Northern Cheyenne historian shares tribe’s mysteries
Published 12:00 am Thursday, October 18, 2018
- Sandstone features were avoided by Northern Cheyenne people because they believed they were the homes of the “little people.” (Brett French/The Billings Gazette)
In a sterile meeting room on the second floor of the Northern Hotel in downtown Billings, Montana, Linwood Tall Bull took a room full of “non-Indian scientific” history buffs on a mysterious, magical and supernatural oral tour of his Northern Cheyenne Tribe’s beliefs for a half hour recently.
He has seen the “little people” standing next to him, looking up with their sharp teeth. Some of these mystical creatures — similar to other cultures’ leprechauns, elves and fairies — live at the Madison Buffalo Jump State Park near Three Forks, he said, seen as flashes at the edge of his peripheral vision as they followed him.
“It’s a very spiritual place to climb,” he said.
Such “sand rock” formations like the buffalo jump are home to the little people, including Billings’ towering Rimrocks, he said.

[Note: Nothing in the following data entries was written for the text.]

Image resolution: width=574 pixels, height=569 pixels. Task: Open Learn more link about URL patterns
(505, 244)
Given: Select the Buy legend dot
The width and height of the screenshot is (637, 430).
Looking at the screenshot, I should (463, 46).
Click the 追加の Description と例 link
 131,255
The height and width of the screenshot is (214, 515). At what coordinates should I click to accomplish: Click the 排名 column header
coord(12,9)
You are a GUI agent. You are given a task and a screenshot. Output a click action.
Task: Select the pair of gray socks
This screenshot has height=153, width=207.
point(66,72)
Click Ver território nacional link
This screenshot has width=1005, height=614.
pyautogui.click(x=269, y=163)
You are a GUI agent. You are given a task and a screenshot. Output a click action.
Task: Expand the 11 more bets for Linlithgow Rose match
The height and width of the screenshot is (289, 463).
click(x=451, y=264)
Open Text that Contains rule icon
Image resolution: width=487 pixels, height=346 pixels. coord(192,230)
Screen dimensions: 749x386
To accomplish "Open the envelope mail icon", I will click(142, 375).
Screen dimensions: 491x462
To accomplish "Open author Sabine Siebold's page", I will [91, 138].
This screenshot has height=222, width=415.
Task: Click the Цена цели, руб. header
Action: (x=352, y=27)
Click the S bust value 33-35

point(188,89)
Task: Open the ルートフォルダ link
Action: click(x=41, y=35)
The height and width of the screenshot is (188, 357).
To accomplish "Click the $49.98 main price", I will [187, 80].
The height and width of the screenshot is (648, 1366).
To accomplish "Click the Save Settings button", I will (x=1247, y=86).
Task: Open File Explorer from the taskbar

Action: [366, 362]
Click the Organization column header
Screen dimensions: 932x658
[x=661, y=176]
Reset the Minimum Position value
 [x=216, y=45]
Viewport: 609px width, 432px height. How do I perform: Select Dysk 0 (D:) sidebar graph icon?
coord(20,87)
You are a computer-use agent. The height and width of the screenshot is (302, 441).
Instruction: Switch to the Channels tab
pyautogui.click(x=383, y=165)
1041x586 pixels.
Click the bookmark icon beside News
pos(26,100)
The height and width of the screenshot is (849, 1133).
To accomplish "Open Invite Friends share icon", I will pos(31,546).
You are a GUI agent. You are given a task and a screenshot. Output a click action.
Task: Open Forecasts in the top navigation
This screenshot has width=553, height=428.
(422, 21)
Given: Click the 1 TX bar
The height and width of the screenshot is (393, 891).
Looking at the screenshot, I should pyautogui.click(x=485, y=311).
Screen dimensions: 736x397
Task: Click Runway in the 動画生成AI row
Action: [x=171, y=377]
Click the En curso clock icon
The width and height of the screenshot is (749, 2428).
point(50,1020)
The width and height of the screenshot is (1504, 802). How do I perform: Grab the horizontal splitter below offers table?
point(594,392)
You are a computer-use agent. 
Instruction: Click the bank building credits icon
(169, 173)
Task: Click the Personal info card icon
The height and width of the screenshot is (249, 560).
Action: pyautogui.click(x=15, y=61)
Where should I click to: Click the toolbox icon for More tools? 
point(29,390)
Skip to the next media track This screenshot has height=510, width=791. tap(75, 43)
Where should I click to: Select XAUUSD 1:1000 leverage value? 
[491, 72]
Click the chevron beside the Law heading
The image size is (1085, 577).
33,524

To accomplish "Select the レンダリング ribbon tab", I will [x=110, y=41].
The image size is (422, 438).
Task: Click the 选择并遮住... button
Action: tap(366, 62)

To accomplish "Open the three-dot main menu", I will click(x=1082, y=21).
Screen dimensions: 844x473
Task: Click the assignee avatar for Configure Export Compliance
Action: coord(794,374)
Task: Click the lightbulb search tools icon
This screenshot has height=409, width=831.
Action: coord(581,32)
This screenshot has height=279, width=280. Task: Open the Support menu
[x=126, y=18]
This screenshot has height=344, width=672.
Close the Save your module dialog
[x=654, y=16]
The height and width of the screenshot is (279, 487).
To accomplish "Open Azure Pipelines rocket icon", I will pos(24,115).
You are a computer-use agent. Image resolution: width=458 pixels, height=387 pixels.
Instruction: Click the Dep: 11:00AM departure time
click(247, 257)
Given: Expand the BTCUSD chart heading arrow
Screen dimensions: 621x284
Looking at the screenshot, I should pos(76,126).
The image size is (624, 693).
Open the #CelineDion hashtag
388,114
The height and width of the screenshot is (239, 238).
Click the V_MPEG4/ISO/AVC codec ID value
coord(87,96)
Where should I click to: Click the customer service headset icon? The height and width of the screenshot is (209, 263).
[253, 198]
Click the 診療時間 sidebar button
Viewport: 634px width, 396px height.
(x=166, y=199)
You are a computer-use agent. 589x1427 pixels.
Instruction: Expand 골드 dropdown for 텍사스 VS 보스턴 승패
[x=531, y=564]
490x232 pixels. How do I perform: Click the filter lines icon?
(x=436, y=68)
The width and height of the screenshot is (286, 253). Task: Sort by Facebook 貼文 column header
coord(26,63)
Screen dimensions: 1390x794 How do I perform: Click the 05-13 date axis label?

Tall Bull was one of several individuals who spoke during the 2018 Montana History Conference. Tall Bull’s talk roamed from special places to events and stories of the Northern Cheyenne Tribe.
Different history
In addition to working as an instructor at Chief Dull Knife College in Lame Deer, Tall Bull is also one of the keepers of the Cheyenne oral tradition. Although his tales of the supernatural and mysterious can’t be verified by diaries, books, photos or news clippings like some other historical events, Tall Bull urged the attendees to keep an open mind.
“Many things are a mystery, and they need to remain a mystery,” he said. “Accept what they are. Don’t belittle it.”
He said superstitions were very real to his ancestors. For example, because sandstone geological features are homes to magical people, the Northern Cheyenne would never camp near them. “That was taboo.” Neither would they camp near springs, where three different-colored serpents dwelled. Same with sloughs and swamps, which were where “life began in the black mud.
“The Indian people dwell in the supernatural of many things,” Tall Bull said.
Origins
The Cheyenne Tribe is believed to have been pushed west from the Minnesota area in the 1600s, leaving behind their sedentary farming life to become nomadic buffalo hunters on the Great Plains.
Tall Bull tells a different story of the tribe’s early days in the West. According to oral tradition, the creator gave prophet Sweet Medicine the tribe’s covenants at Bear Butte, near present-day Sturgis, South Dakota. These items included four arrows and a buffalo hat. Five is a sacred number for the tribe.
“They were no different than the 10 Commandments,” Tall Bull said. “They are that special to our people.”
Bear Butte is also where Sweet Medicine led the buffalo out of the Black Hills. The mountain still retains significance to the tribe, Tall Bull said, as a place for vision quests — “a place of great suffering.”
Farther west, in the Bighorn Mountains of Wyoming, is the Medicine Wheel. Although revered by many tribes, Tall Bull said the Cheyenne claim ownership of it. Scientists have dated the existence of the wheel at somewhere between 500 and 1,500 years old.
Contact
By 1804, Meriwether Lewis and William Clark found the Cheyenne camped along the Missouri River as they explored the West for President Thomas Jefferson.
Clark wrote of the first encounter, “The Cheyenne Nation has about 300 lodges, hunt the buffalo, and steal horses from the Spanish settlements, which they do in 1 month.”
The movement west of Euro-Americans eventually overwhelmed all Indian nations, whose people were hunted by the U.S. Army before being placed on reservations. Tall Bull said the reservation agents would withhold food rations if the Indians did not send their children to schools or choose a Christian religion.
Because of this forced transition, the tribe’s culture has eroded away, Tall Bull lamented, to the point that many tribal members have lost touch with their own traditions and respect for spiritual places.
“The way the world is today, they don’t want children to pray in school or when they pick plants,” as he was taught, Tall Bull said.